Why It’s Important to Understand Trump & Trumpism

Newt Gingrich
Newt Gingrich

USA – -(Ammoland.com)- Over the course of the next month, I will partner with the Heritage Foundation for a series of presentations focused on understanding the dramatic changes brought about by the rise of President-elect Trump and Trumpism, as well as the policy challenges facing the new Administration, Congress, and the nation.

The following is an excerpt from Part I of the ‘Understanding Trump and Trumpism’ series, delivered January 10, 2017 at the Heritage Foundation. To view upcoming speeches, click here.

Understanding Trump and Trumpism

It is important to understand both the President-elect and the powerful populist movement that propelled Trump to victory. The combination of President-elect Trump's key policies and proposals, the emerging empowering technologies and techniques, and the underlying movement of the American people is what I am calling “Trumpism.”

It is important to codify, clarify, and explore the concept of Trumpism because implementing it will require the work, initiative, and creativity of thousands of Americans.

Because our national media focuses so much on the President we have a very misleading sense of how fundamental change occurs in America.

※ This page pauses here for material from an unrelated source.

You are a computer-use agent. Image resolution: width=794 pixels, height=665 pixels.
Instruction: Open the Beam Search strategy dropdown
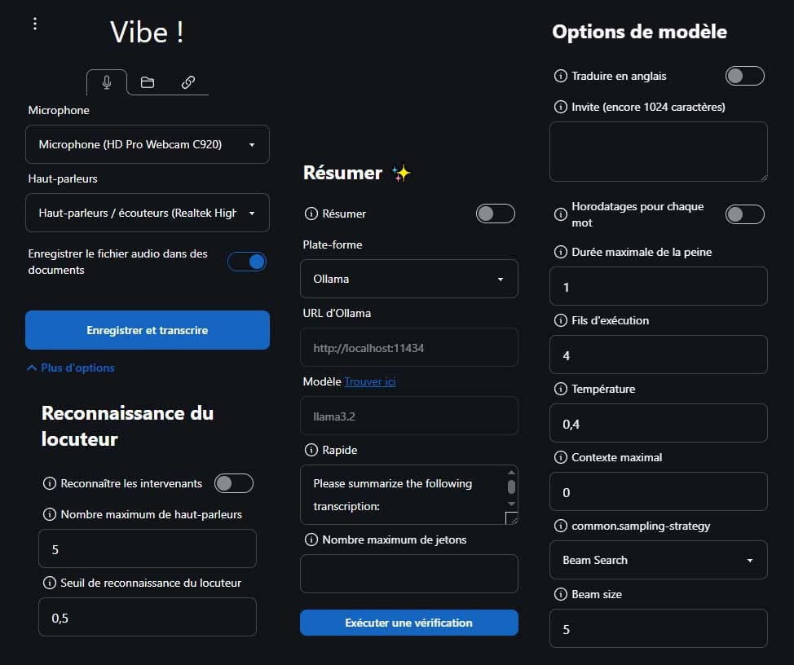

Despite 84 years of liberal efforts to dominate America from Washington, America remains remarkably decentralized with an enormous depth of local leadership.

Consider:

  • There are over 513,000 elected officials.
  • Republicans have over 4,100 state legislators (the most in the 162-year history of the Republican Party).
  • There are 33 Republican Governors, the most since 1922.

In fact, in 25 states there’s absolute Republican control of the executive and legislative branches. This is a remarkable opportunity to implement Trumpism at the state and local level, and it is also a remarkable opportunity to create an active state-federal transformation which targets the worst aspects of the liberal system and transforms them into the new Trump model.

In Washington, the decentralization continues. There are currently 52 Republican Senators and 247 Republican House Members. They have a staff of approximately 7,500 people.

Even in the executive branch, there is a vast army of people necessary to implement President Trump's plans. There is a Cabinet with the Vice-President and the heads of 15 executive agencies. There are over 4,000 presidential appointees. The Senior Executive Service has around 7,700 members. There are over 900 general officers in the military. Even in the executive branch the President needs a great deal of coordination and cooperation to get anything done.

This huge number of active players is why it is important to create a clear understanding of both President-elect Trump and of Trumpism as a movement that has to be implemented by many people, in many different arenas, working on many different challenges.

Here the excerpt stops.